▸ **Task**: Copy the passage on data overlap word for word, from "This can be" up to and including "use Data Overlap?".

___ Extract provided

Data Overlap
In a horizontal distribution setup, it is sometimes useful to replicate all or part of the data across multiple data nodes.
This can be achieved using the data overlap feature.
In a distributed setup, each member of the distributing level represents a partition of the data.
The query node automatically splits queries across data nodes without duplicating computations on replicated partitions.
When to use Data Overlap?
Data overlap is mainly used in three scenarios:
-
Failover support: Each data node can be fully replicated so that if one node goes offline, another can take over.
-
DirectQuery hybrid setup: A DirectQuery data node can hold all the data, while a Datastore data node contains only the most recent partitions. The Datastore node acts as a query accelerator for some partitions. If it goes offline, the DirectQuery node can serve the queries. In this setup, data overlap facilitates the data roll over process.

______
___ Entries provided

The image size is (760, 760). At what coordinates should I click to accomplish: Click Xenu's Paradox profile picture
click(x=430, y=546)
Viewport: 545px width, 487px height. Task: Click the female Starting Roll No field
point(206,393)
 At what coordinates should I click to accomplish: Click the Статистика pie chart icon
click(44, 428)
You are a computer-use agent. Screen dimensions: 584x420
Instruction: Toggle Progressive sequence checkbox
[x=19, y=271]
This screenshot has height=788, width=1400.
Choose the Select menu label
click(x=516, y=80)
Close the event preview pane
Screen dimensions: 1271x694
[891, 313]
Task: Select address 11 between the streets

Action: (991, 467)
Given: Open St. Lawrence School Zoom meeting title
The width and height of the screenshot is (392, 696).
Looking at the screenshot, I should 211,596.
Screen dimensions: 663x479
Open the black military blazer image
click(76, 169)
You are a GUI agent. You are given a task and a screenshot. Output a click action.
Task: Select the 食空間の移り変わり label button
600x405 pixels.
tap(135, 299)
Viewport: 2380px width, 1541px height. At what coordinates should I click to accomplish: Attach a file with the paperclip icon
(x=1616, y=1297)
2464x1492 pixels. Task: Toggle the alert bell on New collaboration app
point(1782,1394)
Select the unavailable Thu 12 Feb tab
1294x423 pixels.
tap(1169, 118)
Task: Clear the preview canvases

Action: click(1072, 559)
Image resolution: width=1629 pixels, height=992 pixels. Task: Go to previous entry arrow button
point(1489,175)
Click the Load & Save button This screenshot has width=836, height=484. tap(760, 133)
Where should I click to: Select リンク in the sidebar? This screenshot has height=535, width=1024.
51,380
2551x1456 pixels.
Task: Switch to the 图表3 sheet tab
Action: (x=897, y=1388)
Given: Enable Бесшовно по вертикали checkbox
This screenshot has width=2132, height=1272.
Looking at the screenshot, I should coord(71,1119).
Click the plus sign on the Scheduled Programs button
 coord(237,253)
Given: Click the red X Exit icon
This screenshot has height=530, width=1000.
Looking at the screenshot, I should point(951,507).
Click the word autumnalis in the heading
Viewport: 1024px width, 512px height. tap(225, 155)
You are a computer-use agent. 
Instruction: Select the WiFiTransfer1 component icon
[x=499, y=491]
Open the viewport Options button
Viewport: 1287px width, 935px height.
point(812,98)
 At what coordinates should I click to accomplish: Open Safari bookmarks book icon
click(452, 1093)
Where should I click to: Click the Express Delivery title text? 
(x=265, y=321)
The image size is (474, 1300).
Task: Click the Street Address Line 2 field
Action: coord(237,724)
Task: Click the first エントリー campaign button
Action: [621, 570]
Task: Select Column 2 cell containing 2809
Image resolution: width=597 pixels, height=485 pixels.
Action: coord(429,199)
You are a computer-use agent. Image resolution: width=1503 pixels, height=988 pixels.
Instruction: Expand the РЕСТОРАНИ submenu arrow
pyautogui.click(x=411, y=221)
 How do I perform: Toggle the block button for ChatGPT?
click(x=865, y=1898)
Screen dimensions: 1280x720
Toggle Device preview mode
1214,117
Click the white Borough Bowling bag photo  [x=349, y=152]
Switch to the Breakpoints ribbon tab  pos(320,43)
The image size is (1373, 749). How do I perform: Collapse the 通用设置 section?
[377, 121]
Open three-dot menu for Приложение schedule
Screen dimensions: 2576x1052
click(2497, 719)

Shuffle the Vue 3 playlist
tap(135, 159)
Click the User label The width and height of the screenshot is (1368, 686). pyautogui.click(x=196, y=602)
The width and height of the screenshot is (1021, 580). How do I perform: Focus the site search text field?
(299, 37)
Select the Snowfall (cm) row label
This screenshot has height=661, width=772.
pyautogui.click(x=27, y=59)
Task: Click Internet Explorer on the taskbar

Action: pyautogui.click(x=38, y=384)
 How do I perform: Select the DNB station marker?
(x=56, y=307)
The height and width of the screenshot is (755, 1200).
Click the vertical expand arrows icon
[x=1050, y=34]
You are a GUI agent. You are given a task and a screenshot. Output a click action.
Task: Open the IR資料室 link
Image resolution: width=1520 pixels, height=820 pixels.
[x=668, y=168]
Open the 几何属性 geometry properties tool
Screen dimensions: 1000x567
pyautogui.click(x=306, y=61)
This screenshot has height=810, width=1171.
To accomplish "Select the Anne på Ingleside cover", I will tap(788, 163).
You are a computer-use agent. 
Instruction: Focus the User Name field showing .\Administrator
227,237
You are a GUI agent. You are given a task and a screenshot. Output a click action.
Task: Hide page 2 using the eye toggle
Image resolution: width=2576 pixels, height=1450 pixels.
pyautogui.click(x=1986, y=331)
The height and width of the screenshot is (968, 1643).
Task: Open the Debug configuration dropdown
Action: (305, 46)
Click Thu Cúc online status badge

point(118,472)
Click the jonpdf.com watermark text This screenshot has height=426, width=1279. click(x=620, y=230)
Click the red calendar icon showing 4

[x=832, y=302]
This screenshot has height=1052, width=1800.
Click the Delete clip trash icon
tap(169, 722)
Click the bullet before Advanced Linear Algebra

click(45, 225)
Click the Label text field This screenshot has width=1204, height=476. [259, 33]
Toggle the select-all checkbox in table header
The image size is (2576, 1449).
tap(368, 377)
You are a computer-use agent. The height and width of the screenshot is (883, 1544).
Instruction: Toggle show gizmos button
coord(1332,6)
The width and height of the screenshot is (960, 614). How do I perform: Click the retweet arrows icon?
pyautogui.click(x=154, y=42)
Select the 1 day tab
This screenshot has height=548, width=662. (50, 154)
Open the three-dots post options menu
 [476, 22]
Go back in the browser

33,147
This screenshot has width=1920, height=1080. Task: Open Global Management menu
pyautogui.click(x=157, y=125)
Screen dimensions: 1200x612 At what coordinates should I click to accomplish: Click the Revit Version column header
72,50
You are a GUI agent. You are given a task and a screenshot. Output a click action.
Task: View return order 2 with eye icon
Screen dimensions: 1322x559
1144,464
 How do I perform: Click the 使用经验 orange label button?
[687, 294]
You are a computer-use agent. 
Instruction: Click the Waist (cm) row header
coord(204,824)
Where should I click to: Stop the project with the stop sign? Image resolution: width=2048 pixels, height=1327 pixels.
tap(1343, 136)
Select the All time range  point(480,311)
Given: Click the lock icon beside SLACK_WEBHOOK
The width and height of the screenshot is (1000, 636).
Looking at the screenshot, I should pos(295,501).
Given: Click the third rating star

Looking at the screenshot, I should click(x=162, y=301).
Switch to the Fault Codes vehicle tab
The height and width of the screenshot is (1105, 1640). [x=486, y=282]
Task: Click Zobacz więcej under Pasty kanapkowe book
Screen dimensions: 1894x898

______

▸ **Task result**:
This can be achieved using the data overlap feature.
In a distributed setup, each member of the distributing level represents a partition of the data.
The query node automatically splits queries across data nodes without duplicating computations on replicated partitions.
When to use Data Overlap?